* Task to carry out *
Write the listing out again, exactly as it appears.

* Dataset records *
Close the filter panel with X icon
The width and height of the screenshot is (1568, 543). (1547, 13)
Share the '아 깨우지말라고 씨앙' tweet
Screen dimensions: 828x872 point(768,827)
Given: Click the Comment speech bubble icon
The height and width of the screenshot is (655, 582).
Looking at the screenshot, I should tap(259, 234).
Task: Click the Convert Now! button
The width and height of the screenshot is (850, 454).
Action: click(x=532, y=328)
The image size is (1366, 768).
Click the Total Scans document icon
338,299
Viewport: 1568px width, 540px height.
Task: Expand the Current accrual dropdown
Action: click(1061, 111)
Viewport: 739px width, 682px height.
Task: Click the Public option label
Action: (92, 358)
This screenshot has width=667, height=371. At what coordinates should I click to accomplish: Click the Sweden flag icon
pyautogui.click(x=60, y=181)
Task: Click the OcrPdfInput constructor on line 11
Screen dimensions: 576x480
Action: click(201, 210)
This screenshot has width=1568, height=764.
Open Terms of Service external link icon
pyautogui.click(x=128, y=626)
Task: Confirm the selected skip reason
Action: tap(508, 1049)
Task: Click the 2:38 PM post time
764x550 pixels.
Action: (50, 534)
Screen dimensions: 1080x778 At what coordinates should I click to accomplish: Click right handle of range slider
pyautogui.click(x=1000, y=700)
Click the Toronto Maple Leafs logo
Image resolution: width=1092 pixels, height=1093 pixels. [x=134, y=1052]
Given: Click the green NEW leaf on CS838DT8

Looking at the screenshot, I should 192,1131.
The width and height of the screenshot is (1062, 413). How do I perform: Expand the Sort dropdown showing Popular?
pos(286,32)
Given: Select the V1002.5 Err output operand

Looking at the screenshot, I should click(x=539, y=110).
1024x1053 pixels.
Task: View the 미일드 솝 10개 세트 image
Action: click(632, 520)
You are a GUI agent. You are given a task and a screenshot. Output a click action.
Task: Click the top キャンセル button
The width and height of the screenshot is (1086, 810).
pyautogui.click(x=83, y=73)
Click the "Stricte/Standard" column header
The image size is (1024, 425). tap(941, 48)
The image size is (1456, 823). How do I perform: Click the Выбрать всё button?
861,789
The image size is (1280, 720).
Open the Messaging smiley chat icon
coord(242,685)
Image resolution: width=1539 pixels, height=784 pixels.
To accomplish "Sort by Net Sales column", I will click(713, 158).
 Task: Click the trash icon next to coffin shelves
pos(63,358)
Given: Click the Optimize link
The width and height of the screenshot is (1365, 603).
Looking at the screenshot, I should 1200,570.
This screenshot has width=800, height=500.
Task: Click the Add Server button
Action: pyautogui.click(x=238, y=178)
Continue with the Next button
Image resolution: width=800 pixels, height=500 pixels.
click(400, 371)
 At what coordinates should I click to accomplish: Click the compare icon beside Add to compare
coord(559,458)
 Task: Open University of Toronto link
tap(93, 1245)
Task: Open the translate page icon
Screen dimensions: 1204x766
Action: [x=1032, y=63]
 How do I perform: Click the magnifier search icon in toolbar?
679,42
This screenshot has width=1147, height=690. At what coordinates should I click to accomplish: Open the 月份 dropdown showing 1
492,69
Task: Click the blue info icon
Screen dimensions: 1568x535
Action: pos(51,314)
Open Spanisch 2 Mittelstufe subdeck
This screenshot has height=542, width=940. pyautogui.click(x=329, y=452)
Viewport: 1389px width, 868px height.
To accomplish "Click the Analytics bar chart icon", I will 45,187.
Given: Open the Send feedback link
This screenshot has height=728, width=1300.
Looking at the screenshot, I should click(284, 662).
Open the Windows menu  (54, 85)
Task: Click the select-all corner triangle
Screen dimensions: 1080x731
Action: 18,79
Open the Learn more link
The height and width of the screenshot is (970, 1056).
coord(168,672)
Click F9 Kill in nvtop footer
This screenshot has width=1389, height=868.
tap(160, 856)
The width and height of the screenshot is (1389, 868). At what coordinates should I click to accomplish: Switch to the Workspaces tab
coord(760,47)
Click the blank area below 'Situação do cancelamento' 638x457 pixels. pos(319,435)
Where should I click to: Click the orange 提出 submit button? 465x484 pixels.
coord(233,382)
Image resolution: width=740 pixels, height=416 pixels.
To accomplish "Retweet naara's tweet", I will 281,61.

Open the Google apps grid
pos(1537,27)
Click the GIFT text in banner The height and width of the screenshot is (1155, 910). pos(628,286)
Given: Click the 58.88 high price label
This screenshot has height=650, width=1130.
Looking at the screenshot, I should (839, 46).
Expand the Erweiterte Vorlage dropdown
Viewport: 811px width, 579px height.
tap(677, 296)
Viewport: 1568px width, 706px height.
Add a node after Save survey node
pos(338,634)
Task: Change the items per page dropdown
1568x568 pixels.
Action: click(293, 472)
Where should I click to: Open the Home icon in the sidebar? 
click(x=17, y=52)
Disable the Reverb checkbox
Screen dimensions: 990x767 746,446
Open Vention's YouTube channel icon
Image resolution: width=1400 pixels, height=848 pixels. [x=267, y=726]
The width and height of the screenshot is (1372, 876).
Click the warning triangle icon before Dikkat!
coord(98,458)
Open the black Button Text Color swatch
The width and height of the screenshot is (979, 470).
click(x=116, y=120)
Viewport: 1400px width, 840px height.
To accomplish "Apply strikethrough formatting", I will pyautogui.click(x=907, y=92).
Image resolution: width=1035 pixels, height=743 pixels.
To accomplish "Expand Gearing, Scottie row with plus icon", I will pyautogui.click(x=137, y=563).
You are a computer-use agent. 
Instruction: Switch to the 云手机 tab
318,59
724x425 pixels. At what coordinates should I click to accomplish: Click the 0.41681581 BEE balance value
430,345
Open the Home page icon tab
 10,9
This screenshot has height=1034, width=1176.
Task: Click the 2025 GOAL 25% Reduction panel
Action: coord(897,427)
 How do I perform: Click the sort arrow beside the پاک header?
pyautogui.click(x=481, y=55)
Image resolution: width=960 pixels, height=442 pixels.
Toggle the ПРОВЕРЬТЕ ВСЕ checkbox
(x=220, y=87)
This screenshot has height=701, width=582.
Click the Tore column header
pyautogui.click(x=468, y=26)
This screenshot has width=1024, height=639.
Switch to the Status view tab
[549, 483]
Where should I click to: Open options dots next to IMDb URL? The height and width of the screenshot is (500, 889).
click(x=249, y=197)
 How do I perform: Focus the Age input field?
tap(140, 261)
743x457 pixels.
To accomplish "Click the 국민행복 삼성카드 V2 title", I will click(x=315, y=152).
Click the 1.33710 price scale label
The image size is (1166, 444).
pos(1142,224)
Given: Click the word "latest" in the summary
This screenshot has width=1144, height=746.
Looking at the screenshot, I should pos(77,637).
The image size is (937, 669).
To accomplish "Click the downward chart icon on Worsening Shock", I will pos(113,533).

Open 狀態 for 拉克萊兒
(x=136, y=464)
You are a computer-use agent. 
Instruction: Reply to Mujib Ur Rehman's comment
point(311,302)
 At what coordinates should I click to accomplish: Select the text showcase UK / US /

* Response below *
Close the filter panel with X icon
The width and height of the screenshot is (1568, 543). (1547, 13)
Share the '아 깨우지말라고 씨앙' tweet
Screen dimensions: 828x872 point(768,827)
Given: Click the Comment speech bubble icon
The height and width of the screenshot is (655, 582).
Looking at the screenshot, I should tap(259, 234).
Task: Click the Convert Now! button
The width and height of the screenshot is (850, 454).
Action: click(x=532, y=328)
The image size is (1366, 768).
Click the Total Scans document icon
338,299
Viewport: 1568px width, 540px height.
Task: Expand the Current accrual dropdown
Action: click(1061, 111)
Viewport: 739px width, 682px height.
Task: Click the Public option label
Action: (92, 358)
This screenshot has width=667, height=371. At what coordinates should I click to accomplish: Click the Sweden flag icon
pyautogui.click(x=60, y=181)
Task: Click the OcrPdfInput constructor on line 11
Screen dimensions: 576x480
Action: click(201, 210)
This screenshot has width=1568, height=764.
Open Terms of Service external link icon
pyautogui.click(x=128, y=626)
Task: Confirm the selected skip reason
Action: tap(508, 1049)
Task: Click the 2:38 PM post time
764x550 pixels.
Action: (50, 534)
Screen dimensions: 1080x778 At what coordinates should I click to accomplish: Click right handle of range slider
pyautogui.click(x=1000, y=700)
Click the Toronto Maple Leafs logo
Image resolution: width=1092 pixels, height=1093 pixels. [x=134, y=1052]
Given: Click the green NEW leaf on CS838DT8

Looking at the screenshot, I should 192,1131.
The width and height of the screenshot is (1062, 413). How do I perform: Expand the Sort dropdown showing Popular?
pos(286,32)
Given: Select the V1002.5 Err output operand

Looking at the screenshot, I should click(x=539, y=110).
1024x1053 pixels.
Task: View the 미일드 솝 10개 세트 image
Action: click(632, 520)
You are a GUI agent. You are given a task and a screenshot. Output a click action.
Task: Click the top キャンセル button
The width and height of the screenshot is (1086, 810).
pyautogui.click(x=83, y=73)
Click the "Stricte/Standard" column header
The image size is (1024, 425). tap(941, 48)
The image size is (1456, 823). How do I perform: Click the Выбрать всё button?
861,789
The image size is (1280, 720).
Open the Messaging smiley chat icon
coord(242,685)
Image resolution: width=1539 pixels, height=784 pixels.
To accomplish "Sort by Net Sales column", I will click(713, 158).
 Task: Click the trash icon next to coffin shelves
pos(63,358)
Given: Click the Optimize link
The width and height of the screenshot is (1365, 603).
Looking at the screenshot, I should 1200,570.
This screenshot has width=800, height=500.
Task: Click the Add Server button
Action: pyautogui.click(x=238, y=178)
Continue with the Next button
Image resolution: width=800 pixels, height=500 pixels.
click(400, 371)
 At what coordinates should I click to accomplish: Click the compare icon beside Add to compare
coord(559,458)
 Task: Open University of Toronto link
tap(93, 1245)
Task: Open the translate page icon
Screen dimensions: 1204x766
Action: [x=1032, y=63]
 How do I perform: Click the magnifier search icon in toolbar?
679,42
This screenshot has width=1147, height=690. At what coordinates should I click to accomplish: Open the 月份 dropdown showing 1
492,69
Task: Click the blue info icon
Screen dimensions: 1568x535
Action: pos(51,314)
Open Spanisch 2 Mittelstufe subdeck
This screenshot has height=542, width=940. pyautogui.click(x=329, y=452)
Viewport: 1389px width, 868px height.
To accomplish "Click the Analytics bar chart icon", I will 45,187.
Given: Open the Send feedback link
This screenshot has height=728, width=1300.
Looking at the screenshot, I should click(284, 662).
Open the Windows menu  (54, 85)
Task: Click the select-all corner triangle
Screen dimensions: 1080x731
Action: 18,79
Open the Learn more link
The height and width of the screenshot is (970, 1056).
coord(168,672)
Click F9 Kill in nvtop footer
This screenshot has width=1389, height=868.
tap(160, 856)
The width and height of the screenshot is (1389, 868). At what coordinates should I click to accomplish: Switch to the Workspaces tab
coord(760,47)
Click the blank area below 'Situação do cancelamento' 638x457 pixels. pos(319,435)
Where should I click to: Click the orange 提出 submit button? 465x484 pixels.
coord(233,382)
Image resolution: width=740 pixels, height=416 pixels.
To accomplish "Retweet naara's tweet", I will 281,61.

Open the Google apps grid
pos(1537,27)
Click the GIFT text in banner The height and width of the screenshot is (1155, 910). pos(628,286)
Given: Click the 58.88 high price label
This screenshot has height=650, width=1130.
Looking at the screenshot, I should (839, 46).
Expand the Erweiterte Vorlage dropdown
Viewport: 811px width, 579px height.
tap(677, 296)
Viewport: 1568px width, 706px height.
Add a node after Save survey node
pos(338,634)
Task: Change the items per page dropdown
1568x568 pixels.
Action: click(293, 472)
Where should I click to: Open the Home icon in the sidebar? 
click(x=17, y=52)
Disable the Reverb checkbox
Screen dimensions: 990x767 746,446
Open Vention's YouTube channel icon
Image resolution: width=1400 pixels, height=848 pixels. [x=267, y=726]
The width and height of the screenshot is (1372, 876).
Click the warning triangle icon before Dikkat!
coord(98,458)
Open the black Button Text Color swatch
The width and height of the screenshot is (979, 470).
click(x=116, y=120)
Viewport: 1400px width, 840px height.
To accomplish "Apply strikethrough formatting", I will pyautogui.click(x=907, y=92).
Image resolution: width=1035 pixels, height=743 pixels.
To accomplish "Expand Gearing, Scottie row with plus icon", I will pyautogui.click(x=137, y=563).
You are a computer-use agent. 
Instruction: Switch to the 云手机 tab
318,59
724x425 pixels. At what coordinates should I click to accomplish: Click the 0.41681581 BEE balance value
430,345
Open the Home page icon tab
 10,9
This screenshot has height=1034, width=1176.
Task: Click the 2025 GOAL 25% Reduction panel
Action: coord(897,427)
 How do I perform: Click the sort arrow beside the پاک header?
pyautogui.click(x=481, y=55)
Image resolution: width=960 pixels, height=442 pixels.
Toggle the ПРОВЕРЬТЕ ВСЕ checkbox
(x=220, y=87)
This screenshot has height=701, width=582.
Click the Tore column header
pyautogui.click(x=468, y=26)
This screenshot has width=1024, height=639.
Switch to the Status view tab
[549, 483]
Where should I click to: Open options dots next to IMDb URL? The height and width of the screenshot is (500, 889).
click(x=249, y=197)
 How do I perform: Focus the Age input field?
tap(140, 261)
743x457 pixels.
To accomplish "Click the 국민행복 삼성카드 V2 title", I will click(x=315, y=152).
Click the 1.33710 price scale label
The image size is (1166, 444).
pos(1142,224)
Given: Click the word "latest" in the summary
This screenshot has width=1144, height=746.
Looking at the screenshot, I should pos(77,637).
The image size is (937, 669).
To accomplish "Click the downward chart icon on Worsening Shock", I will pos(113,533).

Open 狀態 for 拉克萊兒
(x=136, y=464)
You are a computer-use agent. 
Instruction: Reply to Mujib Ur Rehman's comment
point(311,302)
 At what coordinates should I click to accomplish: Select the text showcase UK / US /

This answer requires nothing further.